と、書いたのが午前6時、気温は15度だった。牧区を巡回して牛や罠の点検をし終えて管理棟に戻ってきたら8時半近かったが、夏の強い日差しを受けて気温はすでに25度まで上がっていた。車の中のラジオの予報は、37度くらいになる所もあると警告していたから、さすがにここも今日は暑いだろうと覚悟していた。ところが昼になっても気温は変わらない。いつの間にか青空よりも雲が空を覆い、日の光を遮断している。その上、いい風が吹く。まさに草原を渡る嫋嫋(じょうじょう)とした風である。物言わぬ牛にも、このくらいの陽気が一番快適だろう。
ここは相変わらず静かなものだが、各地の山は中高年の登山者が目立つらしい。たまに富士見側へ行ってみると、その人の多さに驚く。ほとんどが中高年で、山頂に行くにはお花畑に幾つかの順路があるが、よく「どちらが近いか」と近くで交通規制に当たっている監視員に聞いている。どう歩いたところで、そこから山頂まではせいぜい3,40分なのだが、少しでも楽をしたいようだ。手許には案内を兼ねたパンフレットを持っていても、近くには案内図があっても、とにかく何事でも尋ねることに躊躇しない。2万5千分の1の地図の見方どころか、その存在すら知らぬ人たちばかりだろう。
よく山では、「引き返す勇気」ということが言われる。言ってる意味が分からないわけではないが、「勇気」というより「気力」だろう。不測の事態に遭遇したとき、それを乗り越えるには、折角何時間もかけた時間を、あるいは距離を、逆転させてゼロに戻さなければならないときがある。安易な方法に逃げて、事態をさらに悪くさせないためには、もう一度引き返す、登り直す、気力が要る。そしてその気力を支えるには、心の余裕が必要だ。
例え夏山であっても、中高年は遅くも3時には一日の行動を終了すべきである。もし道に迷ったとしても、暗くなるまでにはまだかなりの時間がある。
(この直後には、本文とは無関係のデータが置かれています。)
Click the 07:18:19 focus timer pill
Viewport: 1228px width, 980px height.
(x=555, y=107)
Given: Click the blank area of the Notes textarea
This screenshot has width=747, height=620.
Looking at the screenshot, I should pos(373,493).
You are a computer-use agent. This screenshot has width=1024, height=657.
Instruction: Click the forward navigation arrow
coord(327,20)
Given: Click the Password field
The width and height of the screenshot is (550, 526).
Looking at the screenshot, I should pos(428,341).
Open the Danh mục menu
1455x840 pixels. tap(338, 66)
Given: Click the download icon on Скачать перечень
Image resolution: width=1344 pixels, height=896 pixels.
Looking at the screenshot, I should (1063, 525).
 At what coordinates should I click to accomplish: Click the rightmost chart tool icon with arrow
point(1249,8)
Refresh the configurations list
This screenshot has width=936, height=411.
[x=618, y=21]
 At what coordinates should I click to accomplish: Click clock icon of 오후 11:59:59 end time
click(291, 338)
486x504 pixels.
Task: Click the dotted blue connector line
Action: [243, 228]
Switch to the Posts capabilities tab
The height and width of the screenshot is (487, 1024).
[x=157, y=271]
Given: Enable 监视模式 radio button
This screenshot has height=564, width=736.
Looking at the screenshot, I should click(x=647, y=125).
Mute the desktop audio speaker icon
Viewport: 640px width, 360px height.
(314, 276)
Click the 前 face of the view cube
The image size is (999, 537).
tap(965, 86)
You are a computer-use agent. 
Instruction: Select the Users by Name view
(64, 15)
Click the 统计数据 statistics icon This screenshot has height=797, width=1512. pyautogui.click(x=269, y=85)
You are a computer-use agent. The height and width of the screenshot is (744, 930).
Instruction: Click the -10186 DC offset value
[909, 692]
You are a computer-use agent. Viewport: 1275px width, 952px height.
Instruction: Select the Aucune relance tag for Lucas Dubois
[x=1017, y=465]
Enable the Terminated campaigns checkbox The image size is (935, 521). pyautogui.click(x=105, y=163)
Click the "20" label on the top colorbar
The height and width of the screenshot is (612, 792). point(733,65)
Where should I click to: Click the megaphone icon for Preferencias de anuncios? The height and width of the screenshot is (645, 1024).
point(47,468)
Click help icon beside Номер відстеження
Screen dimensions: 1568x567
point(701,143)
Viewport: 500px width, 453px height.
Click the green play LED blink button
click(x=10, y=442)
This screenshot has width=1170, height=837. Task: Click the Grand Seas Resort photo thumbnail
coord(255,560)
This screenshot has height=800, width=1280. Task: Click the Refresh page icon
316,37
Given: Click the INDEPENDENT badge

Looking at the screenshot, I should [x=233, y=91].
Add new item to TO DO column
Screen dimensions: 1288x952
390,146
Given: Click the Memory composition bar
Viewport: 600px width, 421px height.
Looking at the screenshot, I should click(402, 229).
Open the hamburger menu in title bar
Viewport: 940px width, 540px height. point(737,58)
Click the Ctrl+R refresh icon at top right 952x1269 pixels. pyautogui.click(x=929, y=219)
それだけあれば、既知の縦走路に戻ることができるだろう。
バランスや跳躍力は若いころとは比較にならないほど劣化している。つまらぬところでいとも簡単に転倒する。滑落の可能性も潜んでいる。そういう山に行くのだから、せめて自分の力だけで調整可能な時間的余裕は、しっかりと計画に入れておくべきだと申し上げたい。
F/C:Nさん、コメント多謝。皆さん頑張ってくれていて、頼りにしてます。お力添えをよろしくお願いいたします。